Иной раз за пойманным голубем приходил его хозяин, и начинались переговоры о выкупе. Нередко приманивали наших голубей, тогда в роли выкупающих были мы.

Все мальчишки нашего сада долго развлекались голубиной охотой. А потом эта мода незаметно прошла – сейчас в городе кое-где живут лишь дикие голуби.

Когда в Тифлисе выпадал снег, каждый мальчишка срочно мастерил санки. Полозья их обивались жестью от консервных банок. Катались мы либо на последнем крутом отрезке Лермонтовской улицы, либо у источника вблизи туннеля.

Когда советские начальники перестали пользоваться конными экипажами (последним на фаэтоне ездил известный большевик Саша Гегечкори), лошади из конюшен были куда-то сведены, и все эти конюшни, сараи и каретники заселились вечными скитальцами – беженцами-армянами. Для того чтобы кое-как улучшить свою жизнь, они начали «тихой сапой» наступать с восточной и северной стороны на сад. Делалось это так: сначала к сараю или конюшне пристраивалась небольшая галерея, которая остеклялась, перед ней строилась новая галерея, затем она остеклялась… А когда весь двор был таким образом перекрыт, садовую ограду передвинули вглубь.

Сейчас наш двор вместо сада опоясывает асфальтированный пустырь размером 14 на 14 метров, с питьевой колонкой в центре. Детвору из детского сада сюда не водят, так как ей здесь делать нечего. Лишь три мощных кипариса напоминают о цветущем саде моего детства.

Некогда необходимые служебные помещения – кухня, ванные, прачечная, кладовые – все были превращены в жилые комнаты, конечно же, безо всяких удобств. На месте птичьего вольера стоит двухэтажный домишко, построенный бывшим подручным Берии Шурой Манташевым, мерзавцем, в свое время расстрелянным.

Жалким, обшарпанным, разрушающимся клоповником стал наш бывший дом.
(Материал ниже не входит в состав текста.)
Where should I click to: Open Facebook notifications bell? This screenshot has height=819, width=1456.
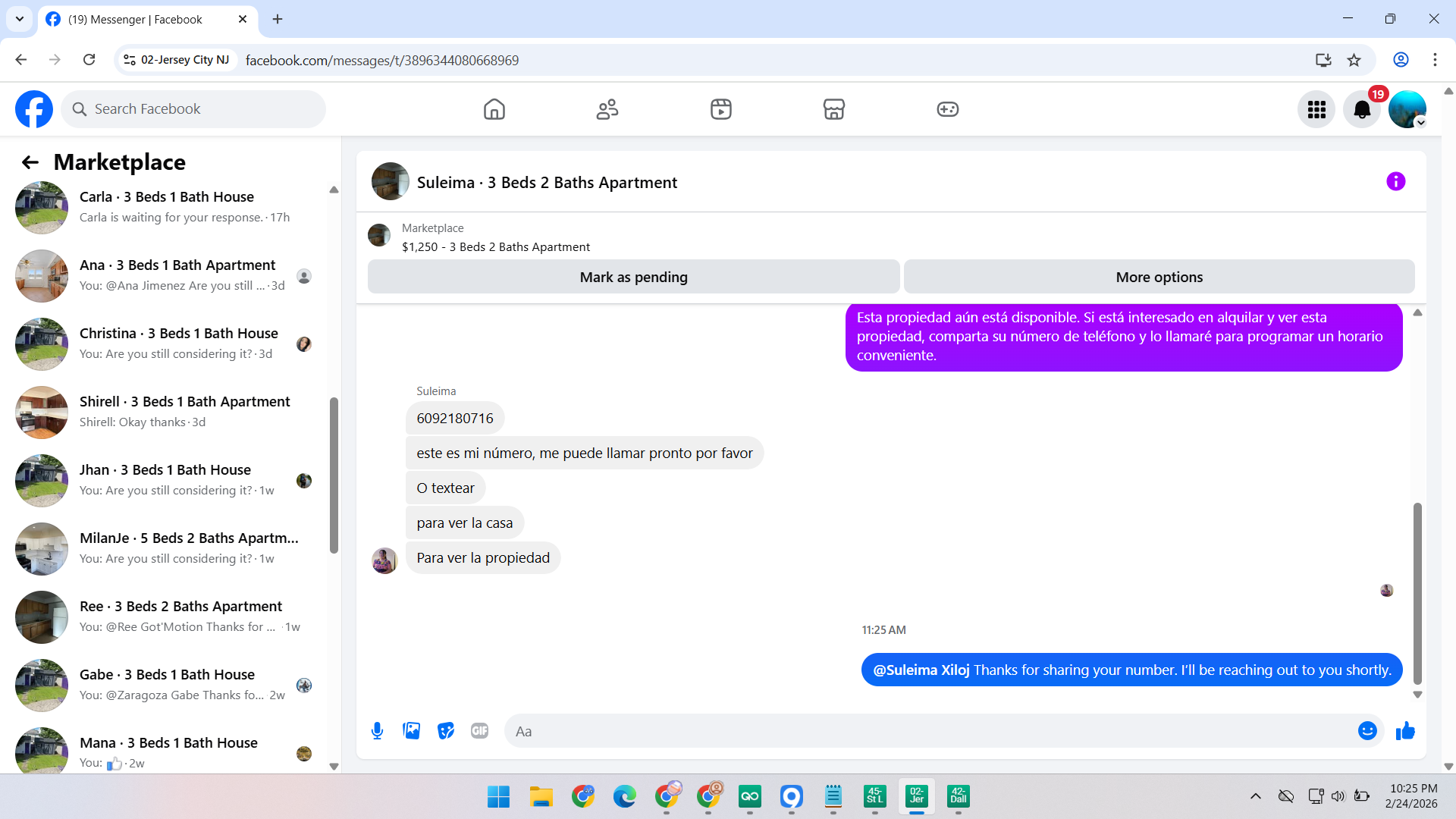pos(1362,110)
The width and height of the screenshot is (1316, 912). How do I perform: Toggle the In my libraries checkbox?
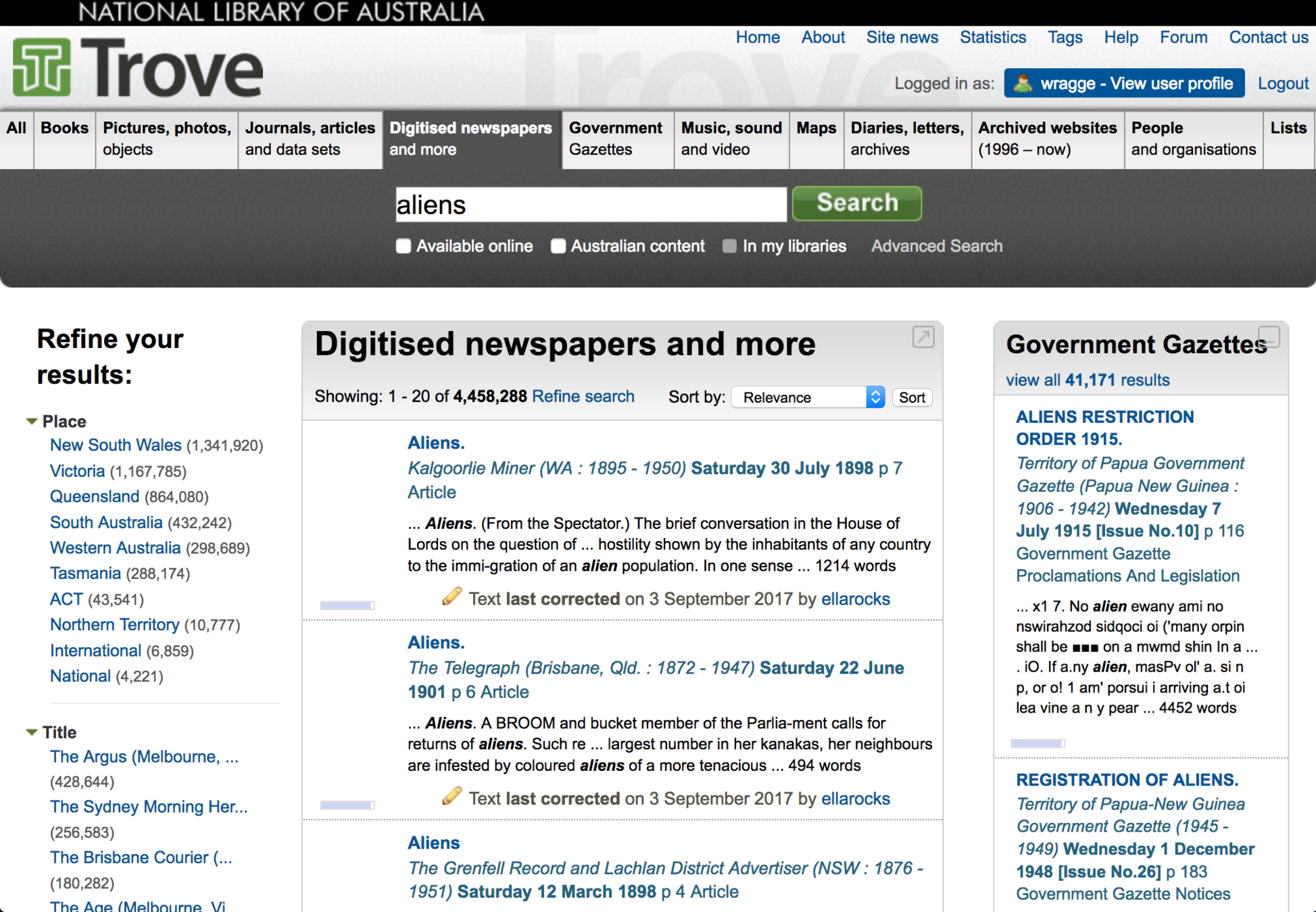click(x=729, y=246)
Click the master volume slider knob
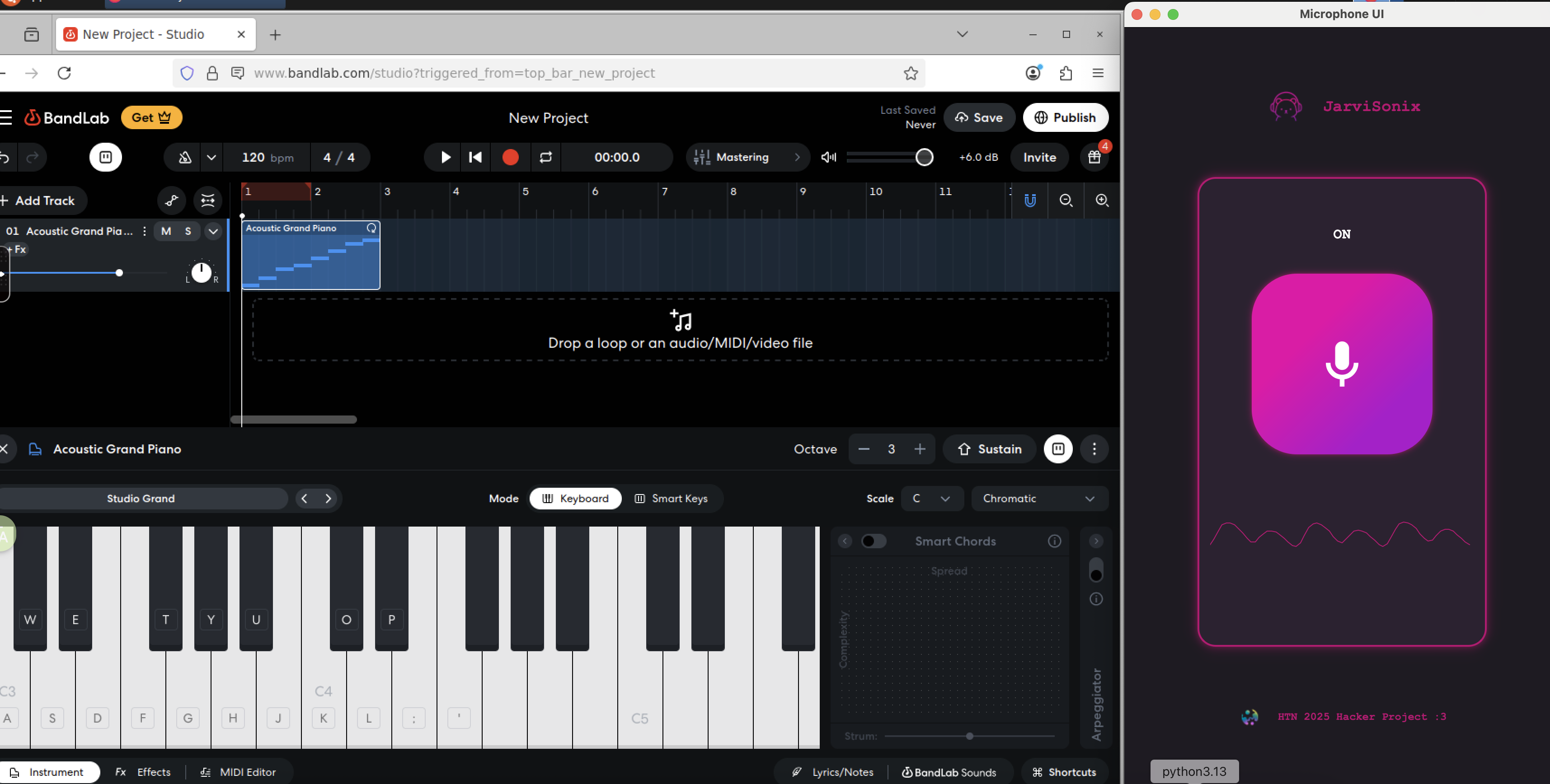This screenshot has width=1550, height=784. point(924,158)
Из него отлетела душа…

Прожив полторы сотни лет, дом, как старый человек, истративший все силы, умирает и, видимо, уже скоро умрет. Как у Цветаевой:

 
…из-под нахмуренных бровей
Дом, будто юности моей
День, будто молодость моя,
Меня встречает – здравствуй я…
 

Только французские инициалы моего отца «И» и «А» на чугунных воротах напоминают, что когда-то здесь жила наша процветавшая семья (фото 35).